Dawn could not even find the time to argue that she felt the door budge slightly on its own. As she turned around in surprise, she found that she had opened it enough for Undyne to slide her webbed fingers into the little gap she had created mere seconds ago.

Sans’ pupils reduced to two horrified dots as he could only watch helplessly the Head of the Royal Guard manage just from that to open the door from the outside with a relative ease, hardly grunting from the effort. Granted, he and Dawn had been exhausted when trying to open it. Granted, Undyne was strong. Strong and determined. But seeing it…
Even trying to push the door closed would be futile by now. Undyne would be stronger. It really looked like she could have literally suplexed that door if she had wanted to, just to prove that nothing was impossible.
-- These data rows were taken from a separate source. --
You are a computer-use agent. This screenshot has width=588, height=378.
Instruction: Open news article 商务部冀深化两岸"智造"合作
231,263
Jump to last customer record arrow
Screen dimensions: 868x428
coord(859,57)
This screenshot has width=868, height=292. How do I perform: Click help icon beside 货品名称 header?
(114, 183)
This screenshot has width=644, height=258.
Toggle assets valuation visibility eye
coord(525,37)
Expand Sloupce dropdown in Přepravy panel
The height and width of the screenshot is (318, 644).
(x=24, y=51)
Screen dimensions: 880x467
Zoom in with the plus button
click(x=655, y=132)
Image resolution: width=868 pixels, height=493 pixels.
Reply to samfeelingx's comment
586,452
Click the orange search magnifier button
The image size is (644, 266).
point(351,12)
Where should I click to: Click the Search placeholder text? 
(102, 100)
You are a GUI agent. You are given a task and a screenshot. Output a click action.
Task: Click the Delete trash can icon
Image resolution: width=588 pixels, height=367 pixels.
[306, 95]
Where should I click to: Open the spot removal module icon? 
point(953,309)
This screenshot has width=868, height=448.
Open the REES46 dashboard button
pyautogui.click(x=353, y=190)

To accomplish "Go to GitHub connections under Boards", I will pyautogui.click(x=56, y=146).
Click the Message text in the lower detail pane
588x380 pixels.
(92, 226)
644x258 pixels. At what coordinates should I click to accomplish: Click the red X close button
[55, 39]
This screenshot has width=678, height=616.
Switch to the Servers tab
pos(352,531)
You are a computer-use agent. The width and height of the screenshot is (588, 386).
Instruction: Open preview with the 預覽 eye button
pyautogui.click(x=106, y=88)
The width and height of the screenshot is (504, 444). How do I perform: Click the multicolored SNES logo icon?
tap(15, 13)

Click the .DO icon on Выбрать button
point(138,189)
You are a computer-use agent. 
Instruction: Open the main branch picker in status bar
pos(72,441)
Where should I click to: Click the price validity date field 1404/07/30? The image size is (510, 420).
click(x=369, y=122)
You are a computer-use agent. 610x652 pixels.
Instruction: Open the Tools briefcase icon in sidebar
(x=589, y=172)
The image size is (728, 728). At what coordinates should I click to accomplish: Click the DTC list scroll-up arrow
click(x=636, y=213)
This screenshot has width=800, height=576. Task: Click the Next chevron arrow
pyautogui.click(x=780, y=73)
Yet as soon as the monster’s head appeared, they both saw a joking smirk on her lips.

Though— something was wrong.
Her left eye… I-It was alright.
Wasn’t she supposed to wear an eye-patch on that eye…?

Alright punks. That’s enough hiding for the day.” She cracked a smile, and a little pointy fang snuck out of her lips. “How about we continue that outside?

The human was the first to relax, giving her friend the “I told you~” dorky grin before happily walking out.

i can’t believe we’re doing this.” Sans deadpanned, powerless as he could only follow her.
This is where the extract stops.